Descrição
«Em 1925, George Bernard Shaw ganhou o Prémio Nobel da Literatura, o que ainda mais relevo conferiu à sua obra reformista, corajosamente defensora da revolução soviética numa Inglaterra democrática e com forte solidez monárquica, incansável argumentadora dos malefícios da ordem capitalista.

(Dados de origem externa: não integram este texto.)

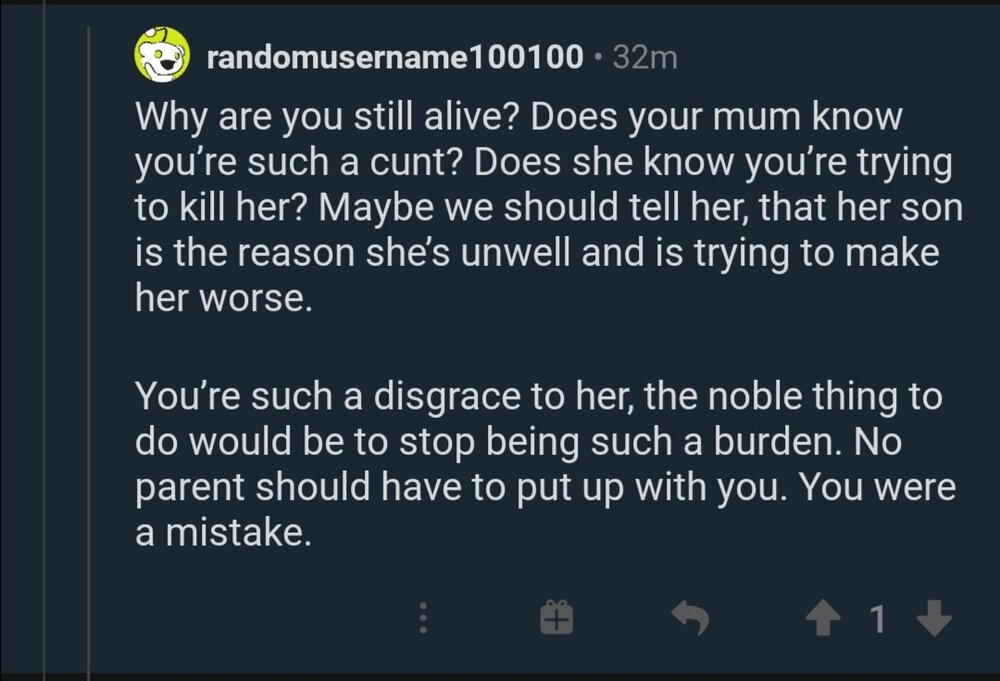The width and height of the screenshot is (1000, 681).
Task: Click the reply arrow icon
Action: point(691,617)
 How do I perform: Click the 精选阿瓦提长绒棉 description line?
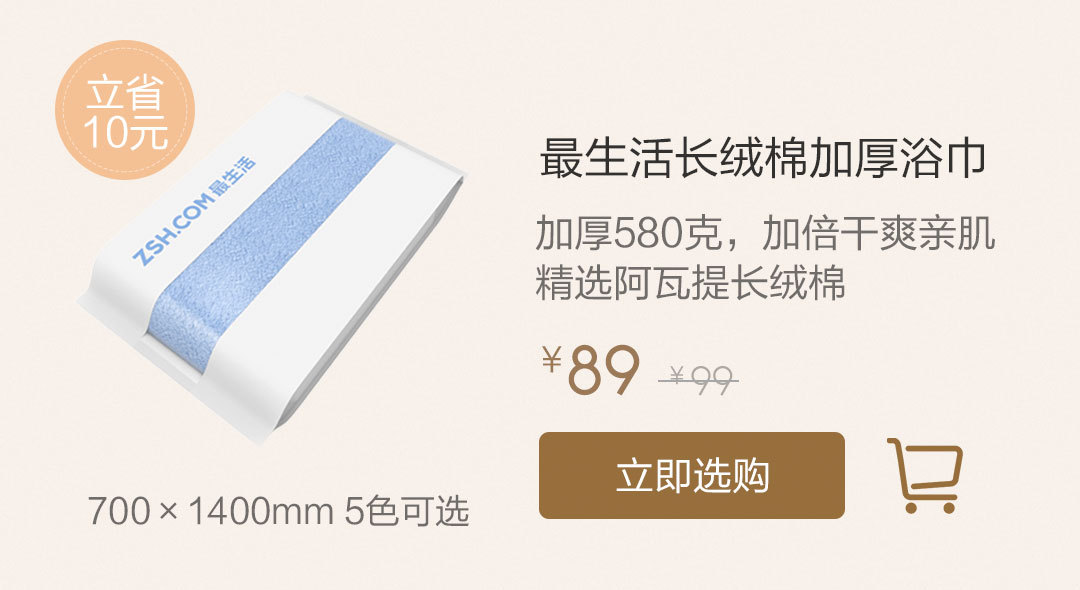[x=690, y=283]
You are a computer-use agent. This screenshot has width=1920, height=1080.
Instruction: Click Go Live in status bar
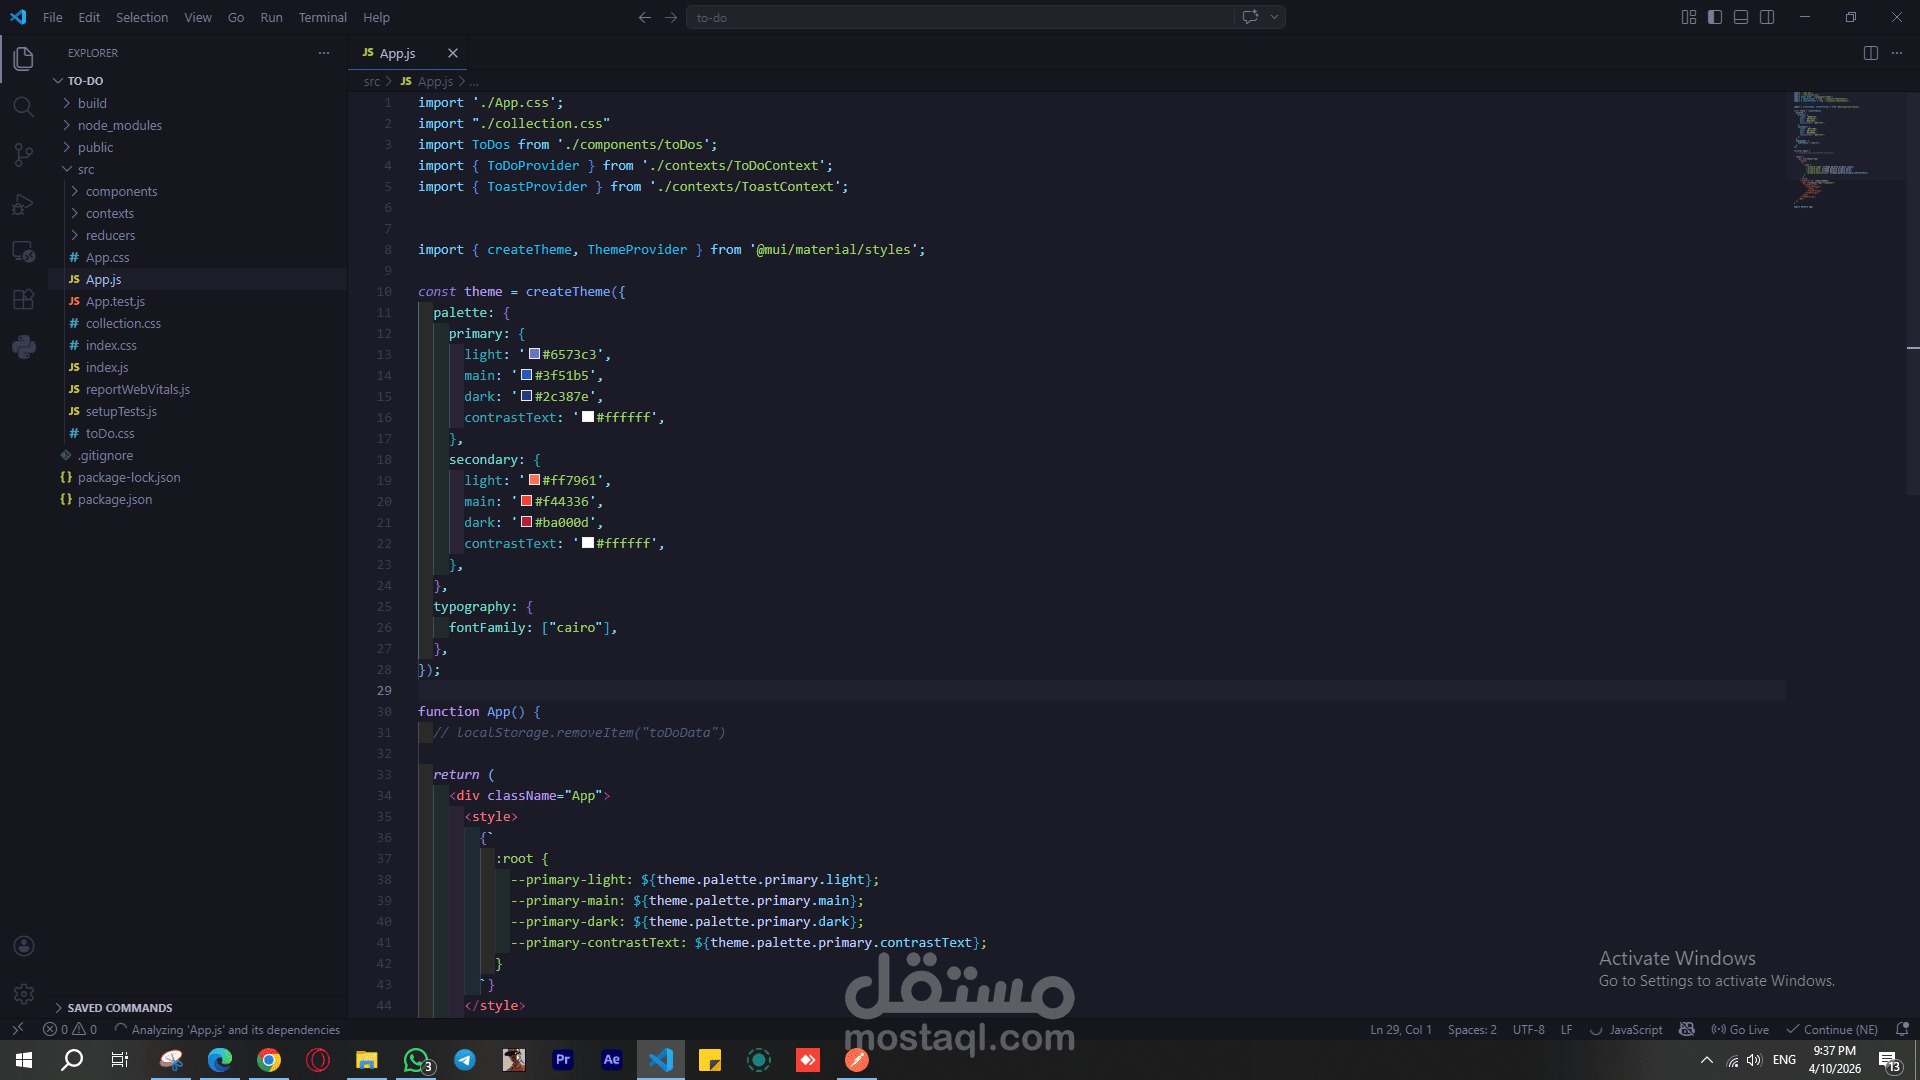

A sua sátira, que já tinha escolhido por duas vezes a perversão das religiões cristãs — em 1897 com a peça The Devil’s Disciple, em 1909 com a peça The Shewing-up of Blanco Posnet— em 1932 acrescentou-se na mesma onda com um regresso à novela — chamemos-lhe assim — As Aventuras de uma Negrinha à Procura de Deus (com o texto revisto em 1946), uma forma literária híbrida e, ao que parece, constantemente arrependida de ser uma prosa ficcionada e não ter um palco onde pudesse mostrar a sua despida jovem negra à procura de um Deus na selva da União Sul Africana; comandada neste inquérito por uma inspiração que muito deve ao Candide de Voltaire (e até sucede — nesta filiação que não quer de forma alguma esconder-se — que o principal protagonista conclui nos dois textos que para ele melhor será limitar-se a cultivar o seu jardim.)
O Prémio Nobel da Literatura, o grande prestígio britânico, dava agora pretexto a uma ampliada indignação dos religiosamente feridos perante este tom agnóstico que espalhava o seu zumbido sobre as versões de Deus coleccionadas nas páginas da Bíblia e do Corão, sobre o ateísmo de intelectuais que as consideravam ultrapassadas por inquestionáveis certezas da Ciência. E a incomodidade desta negrinha ainda era maior por se atrever a um casamento inter-racial num cenário que indiscutivelmente sugere o da União Sul Africana (feroz no seu apartheid ) — provocação aos olhares democráticos e só teoricamente anti-racistas dos Ingleses.
[…]
Esta novela voltaireana, escrita com oitenta e dois anos de idade, é o último e já desgarrado grande êxito de George Bernard Shaw, nessa época mais preocupado em organizar os definitivos dezasseis volumes da sua obra escrita, em surgir fotograficamente nos jornais sob os traços de uma velhice por todos admirada na sua lucidez, e a todos comunicada que era um milagre vegetariano.»